A few years ago, Dean Mooney began experiencing some troubling health symptoms. His left hand became stiff and sometimes difficult to use. Later, he developed a mild arm tremor. After pursuing assistance from a physician, Mooney was diagnosed with motor neurone disease (MND). Unfortunately, this has made it more difficult for Mooney to pursue his interests and prior activities; he is unable to partake in running or football. To develop a deeper understanding of MND, he enrolled in a year-long research study spearheaded by the University of Exeter.
According to reporting from the BBC, Mooney is now advocating for others with MND to participate in the research study. Within the study, the University of Exeter’s neurodegeneration researchers will use neuroimaging techniques to attempt to broaden the knowledge base around MND. These images could potentially identify new therapeutic targets. If you have MND and would like to volunteer as a participant, please email [email protected].
What is Motor Neurone Disease (MND)?
Have you ever heard of amyotrophic lateral sclerosis (ALS)? Well, ALS is considered to be the most common form of motor neurone disease. MND refers to a group of uncommon or rare conditions which cause motor nerve (motor neuron) degeneration and death. As these nerves die, muscle wasting begins, which eventually leads to paralysis. Unfortunately, the prognosis for MND is poor, with the disease often becoming fatal within a few years following diagnosis.
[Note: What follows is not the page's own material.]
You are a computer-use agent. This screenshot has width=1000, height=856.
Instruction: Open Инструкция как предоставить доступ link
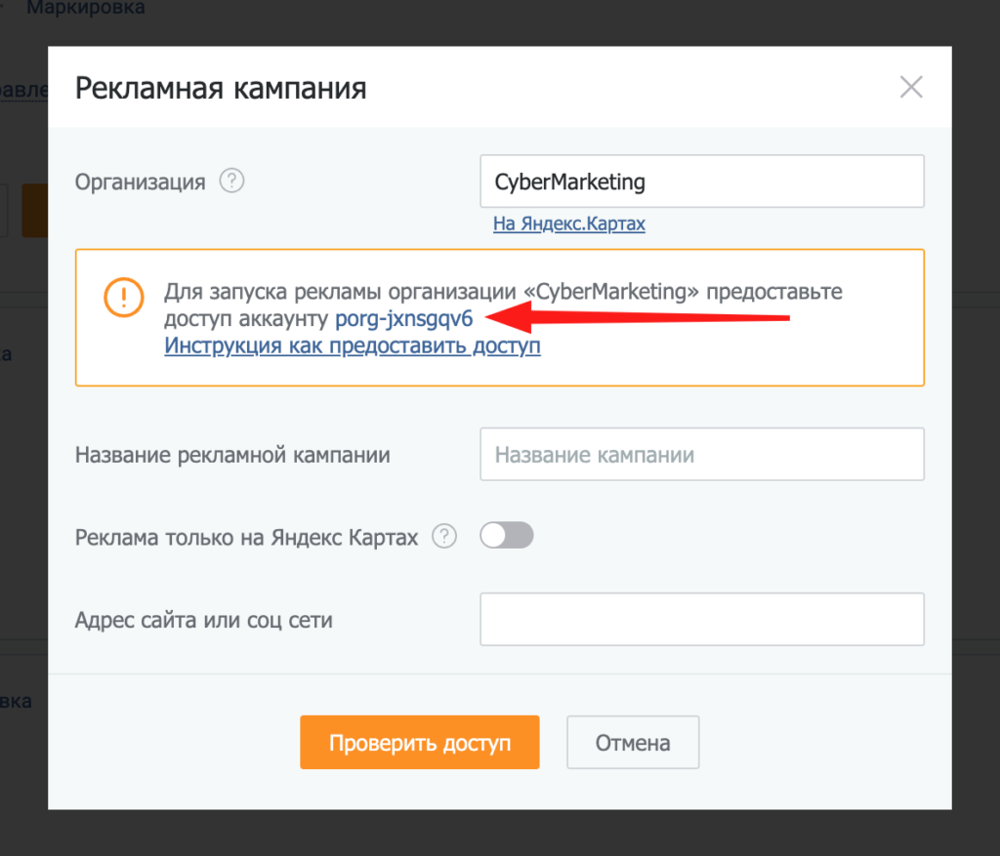[352, 346]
The exact cause of MND is unknown. Many hypothesize that a blend of environmental, genetic, and lifestyle factors influence its development. The average age of diagnosis is late 50s. Symptoms of MND can, but do not always, include:
- Shortness of breath and/or difficulty breathing
- Slurred speech
- Difficulty swallowing
- Sleep interruptions
- Frequent tripping and falling
- Hand, leg, and shoulder weakness
- Joint and muscle pain
- Weight loss
- Changes in ability to control emotions
- Excessive drooling
There is currently no cure for MND.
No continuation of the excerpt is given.